> Exercise:
When you reach the records below, repeat each one exactly as written.

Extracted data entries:
--------------------------------
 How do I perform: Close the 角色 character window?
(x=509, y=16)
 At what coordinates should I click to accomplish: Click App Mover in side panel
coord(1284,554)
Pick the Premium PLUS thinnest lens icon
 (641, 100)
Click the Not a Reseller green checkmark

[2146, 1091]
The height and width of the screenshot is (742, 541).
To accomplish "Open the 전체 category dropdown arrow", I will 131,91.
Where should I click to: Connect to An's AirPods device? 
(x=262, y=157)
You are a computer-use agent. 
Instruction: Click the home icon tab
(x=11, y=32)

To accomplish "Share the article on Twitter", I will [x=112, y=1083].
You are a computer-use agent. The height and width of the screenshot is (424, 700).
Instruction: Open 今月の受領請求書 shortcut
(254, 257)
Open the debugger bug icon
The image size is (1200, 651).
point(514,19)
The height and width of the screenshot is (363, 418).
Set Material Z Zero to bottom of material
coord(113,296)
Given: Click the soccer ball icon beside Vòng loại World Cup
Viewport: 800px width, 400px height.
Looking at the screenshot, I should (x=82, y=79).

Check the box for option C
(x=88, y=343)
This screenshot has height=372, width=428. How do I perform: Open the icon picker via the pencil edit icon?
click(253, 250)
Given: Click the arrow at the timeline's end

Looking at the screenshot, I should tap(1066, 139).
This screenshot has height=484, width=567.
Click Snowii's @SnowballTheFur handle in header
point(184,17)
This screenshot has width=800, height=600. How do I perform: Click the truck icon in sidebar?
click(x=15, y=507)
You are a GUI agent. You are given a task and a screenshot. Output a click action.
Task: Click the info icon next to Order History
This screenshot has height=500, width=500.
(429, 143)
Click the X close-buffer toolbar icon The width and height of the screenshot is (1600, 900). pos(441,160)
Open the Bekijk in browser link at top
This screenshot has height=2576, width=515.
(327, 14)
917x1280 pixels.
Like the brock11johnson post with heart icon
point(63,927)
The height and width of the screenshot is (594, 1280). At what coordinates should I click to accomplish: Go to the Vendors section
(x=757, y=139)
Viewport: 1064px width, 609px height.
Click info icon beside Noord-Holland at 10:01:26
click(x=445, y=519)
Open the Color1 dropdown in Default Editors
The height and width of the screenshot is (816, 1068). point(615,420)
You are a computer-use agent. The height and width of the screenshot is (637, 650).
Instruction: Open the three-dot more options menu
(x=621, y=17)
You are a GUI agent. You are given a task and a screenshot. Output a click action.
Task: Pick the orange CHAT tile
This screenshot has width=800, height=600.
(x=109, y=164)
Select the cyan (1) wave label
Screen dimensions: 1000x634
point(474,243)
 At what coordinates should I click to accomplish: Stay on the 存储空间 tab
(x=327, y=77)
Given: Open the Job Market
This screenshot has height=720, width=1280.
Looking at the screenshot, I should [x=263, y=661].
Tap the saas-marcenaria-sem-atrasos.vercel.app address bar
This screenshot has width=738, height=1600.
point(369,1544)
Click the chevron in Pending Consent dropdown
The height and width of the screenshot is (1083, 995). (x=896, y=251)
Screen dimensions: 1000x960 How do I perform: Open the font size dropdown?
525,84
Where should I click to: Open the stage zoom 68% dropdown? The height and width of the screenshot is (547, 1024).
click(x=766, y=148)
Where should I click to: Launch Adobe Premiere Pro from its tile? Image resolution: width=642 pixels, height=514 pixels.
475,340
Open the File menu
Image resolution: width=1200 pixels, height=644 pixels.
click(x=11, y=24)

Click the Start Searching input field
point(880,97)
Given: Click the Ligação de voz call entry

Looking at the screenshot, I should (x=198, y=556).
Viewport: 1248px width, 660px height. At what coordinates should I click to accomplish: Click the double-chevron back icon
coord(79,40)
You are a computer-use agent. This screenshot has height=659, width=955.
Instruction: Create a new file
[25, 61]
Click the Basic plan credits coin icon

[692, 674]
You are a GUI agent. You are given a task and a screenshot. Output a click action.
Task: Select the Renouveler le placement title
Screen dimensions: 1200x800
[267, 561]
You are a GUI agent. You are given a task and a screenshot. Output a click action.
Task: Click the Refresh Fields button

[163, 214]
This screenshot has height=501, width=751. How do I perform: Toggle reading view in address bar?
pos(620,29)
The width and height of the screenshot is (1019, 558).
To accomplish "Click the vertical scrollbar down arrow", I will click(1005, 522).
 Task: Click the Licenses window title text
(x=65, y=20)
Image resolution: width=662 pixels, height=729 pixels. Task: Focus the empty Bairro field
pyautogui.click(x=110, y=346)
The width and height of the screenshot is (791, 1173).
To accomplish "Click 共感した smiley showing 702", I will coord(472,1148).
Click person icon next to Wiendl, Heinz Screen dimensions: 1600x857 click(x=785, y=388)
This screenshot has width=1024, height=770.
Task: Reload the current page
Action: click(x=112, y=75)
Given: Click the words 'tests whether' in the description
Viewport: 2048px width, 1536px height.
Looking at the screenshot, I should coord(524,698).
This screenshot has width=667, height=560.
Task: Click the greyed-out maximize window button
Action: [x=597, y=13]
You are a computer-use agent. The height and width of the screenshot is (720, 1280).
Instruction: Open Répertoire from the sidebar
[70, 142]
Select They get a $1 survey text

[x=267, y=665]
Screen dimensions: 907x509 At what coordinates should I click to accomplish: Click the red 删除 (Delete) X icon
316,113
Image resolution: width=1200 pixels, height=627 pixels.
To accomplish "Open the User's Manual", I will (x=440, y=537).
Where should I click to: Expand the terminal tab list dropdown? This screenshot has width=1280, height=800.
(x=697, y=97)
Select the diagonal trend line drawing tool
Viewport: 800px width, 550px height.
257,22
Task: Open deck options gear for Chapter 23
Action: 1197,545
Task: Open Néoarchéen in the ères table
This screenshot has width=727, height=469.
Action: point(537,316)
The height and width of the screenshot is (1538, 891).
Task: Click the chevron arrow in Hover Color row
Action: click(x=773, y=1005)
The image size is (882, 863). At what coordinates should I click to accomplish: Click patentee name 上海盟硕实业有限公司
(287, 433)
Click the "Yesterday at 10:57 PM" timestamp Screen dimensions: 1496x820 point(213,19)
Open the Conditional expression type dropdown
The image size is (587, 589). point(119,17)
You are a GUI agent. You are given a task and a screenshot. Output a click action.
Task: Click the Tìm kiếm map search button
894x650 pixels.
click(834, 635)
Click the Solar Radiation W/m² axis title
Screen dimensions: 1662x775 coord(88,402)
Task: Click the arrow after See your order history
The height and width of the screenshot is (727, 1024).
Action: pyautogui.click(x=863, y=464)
--------------------------------
> Task response:
 How do I perform: Close the 角色 character window?
(x=509, y=16)
 At what coordinates should I click to accomplish: Click App Mover in side panel
coord(1284,554)
Pick the Premium PLUS thinnest lens icon
 (641, 100)
Click the Not a Reseller green checkmark

[2146, 1091]
The height and width of the screenshot is (742, 541).
To accomplish "Open the 전체 category dropdown arrow", I will 131,91.
Where should I click to: Connect to An's AirPods device? 
(x=262, y=157)
You are a computer-use agent. 
Instruction: Click the home icon tab
(x=11, y=32)

To accomplish "Share the article on Twitter", I will [x=112, y=1083].
You are a computer-use agent. The height and width of the screenshot is (424, 700).
Instruction: Open 今月の受領請求書 shortcut
(254, 257)
Open the debugger bug icon
The image size is (1200, 651).
point(514,19)
The height and width of the screenshot is (363, 418).
Set Material Z Zero to bottom of material
coord(113,296)
Given: Click the soccer ball icon beside Vòng loại World Cup
Viewport: 800px width, 400px height.
Looking at the screenshot, I should (x=82, y=79).

Check the box for option C
(x=88, y=343)
This screenshot has height=372, width=428. How do I perform: Open the icon picker via the pencil edit icon?
click(253, 250)
Given: Click the arrow at the timeline's end

Looking at the screenshot, I should tap(1066, 139).
This screenshot has height=484, width=567.
Click Snowii's @SnowballTheFur handle in header
point(184,17)
This screenshot has width=800, height=600. How do I perform: Click the truck icon in sidebar?
click(x=15, y=507)
You are a GUI agent. You are given a task and a screenshot. Output a click action.
Task: Click the info icon next to Order History
This screenshot has height=500, width=500.
(429, 143)
Click the X close-buffer toolbar icon The width and height of the screenshot is (1600, 900). pos(441,160)
Open the Bekijk in browser link at top
This screenshot has height=2576, width=515.
(327, 14)
917x1280 pixels.
Like the brock11johnson post with heart icon
point(63,927)
The height and width of the screenshot is (594, 1280). At what coordinates should I click to accomplish: Go to the Vendors section
(x=757, y=139)
Viewport: 1064px width, 609px height.
Click info icon beside Noord-Holland at 10:01:26
click(x=445, y=519)
Open the Color1 dropdown in Default Editors
The height and width of the screenshot is (816, 1068). point(615,420)
You are a computer-use agent. The height and width of the screenshot is (637, 650).
Instruction: Open the three-dot more options menu
(x=621, y=17)
You are a GUI agent. You are given a task and a screenshot. Output a click action.
Task: Pick the orange CHAT tile
This screenshot has width=800, height=600.
(x=109, y=164)
Select the cyan (1) wave label
Screen dimensions: 1000x634
point(474,243)
 At what coordinates should I click to accomplish: Stay on the 存储空间 tab
(x=327, y=77)
Given: Open the Job Market
This screenshot has height=720, width=1280.
Looking at the screenshot, I should [x=263, y=661].
Tap the saas-marcenaria-sem-atrasos.vercel.app address bar
This screenshot has width=738, height=1600.
point(369,1544)
Click the chevron in Pending Consent dropdown
The height and width of the screenshot is (1083, 995). (x=896, y=251)
Screen dimensions: 1000x960 How do I perform: Open the font size dropdown?
525,84
Where should I click to: Open the stage zoom 68% dropdown? The height and width of the screenshot is (547, 1024).
click(x=766, y=148)
Where should I click to: Launch Adobe Premiere Pro from its tile? Image resolution: width=642 pixels, height=514 pixels.
475,340
Open the File menu
Image resolution: width=1200 pixels, height=644 pixels.
click(x=11, y=24)

Click the Start Searching input field
point(880,97)
Given: Click the Ligação de voz call entry

Looking at the screenshot, I should (x=198, y=556).
Viewport: 1248px width, 660px height. At what coordinates should I click to accomplish: Click the double-chevron back icon
coord(79,40)
You are a computer-use agent. This screenshot has height=659, width=955.
Instruction: Create a new file
[25, 61]
Click the Basic plan credits coin icon

[692, 674]
You are a GUI agent. You are given a task and a screenshot. Output a click action.
Task: Select the Renouveler le placement title
Screen dimensions: 1200x800
[267, 561]
You are a GUI agent. You are given a task and a screenshot. Output a click action.
Task: Click the Refresh Fields button

[163, 214]
This screenshot has height=501, width=751. How do I perform: Toggle reading view in address bar?
pos(620,29)
The width and height of the screenshot is (1019, 558).
To accomplish "Click the vertical scrollbar down arrow", I will click(1005, 522).
 Task: Click the Licenses window title text
(x=65, y=20)
Image resolution: width=662 pixels, height=729 pixels. Task: Focus the empty Bairro field
pyautogui.click(x=110, y=346)
The width and height of the screenshot is (791, 1173).
To accomplish "Click 共感した smiley showing 702", I will coord(472,1148).
Click person icon next to Wiendl, Heinz Screen dimensions: 1600x857 click(x=785, y=388)
This screenshot has width=1024, height=770.
Task: Reload the current page
Action: click(x=112, y=75)
Given: Click the words 'tests whether' in the description
Viewport: 2048px width, 1536px height.
Looking at the screenshot, I should coord(524,698).
This screenshot has width=667, height=560.
Task: Click the greyed-out maximize window button
Action: [x=597, y=13]
You are a computer-use agent. The height and width of the screenshot is (720, 1280).
Instruction: Open Répertoire from the sidebar
[70, 142]
Select They get a $1 survey text

[x=267, y=665]
Screen dimensions: 907x509 At what coordinates should I click to accomplish: Click the red 删除 (Delete) X icon
316,113
Image resolution: width=1200 pixels, height=627 pixels.
To accomplish "Open the User's Manual", I will (x=440, y=537).
Where should I click to: Expand the terminal tab list dropdown? This screenshot has width=1280, height=800.
(x=697, y=97)
Select the diagonal trend line drawing tool
Viewport: 800px width, 550px height.
257,22
Task: Open deck options gear for Chapter 23
Action: 1197,545
Task: Open Néoarchéen in the ères table
This screenshot has width=727, height=469.
Action: point(537,316)
The height and width of the screenshot is (1538, 891).
Task: Click the chevron arrow in Hover Color row
Action: click(x=773, y=1005)
The image size is (882, 863). At what coordinates should I click to accomplish: Click patentee name 上海盟硕实业有限公司
(287, 433)
Click the "Yesterday at 10:57 PM" timestamp Screen dimensions: 1496x820 point(213,19)
Open the Conditional expression type dropdown
The image size is (587, 589). point(119,17)
You are a GUI agent. You are given a task and a screenshot. Output a click action.
Task: Click the Tìm kiếm map search button
894x650 pixels.
click(834, 635)
Click the Solar Radiation W/m² axis title
Screen dimensions: 1662x775 coord(88,402)
Task: Click the arrow after See your order history
The height and width of the screenshot is (727, 1024).
Action: pyautogui.click(x=863, y=464)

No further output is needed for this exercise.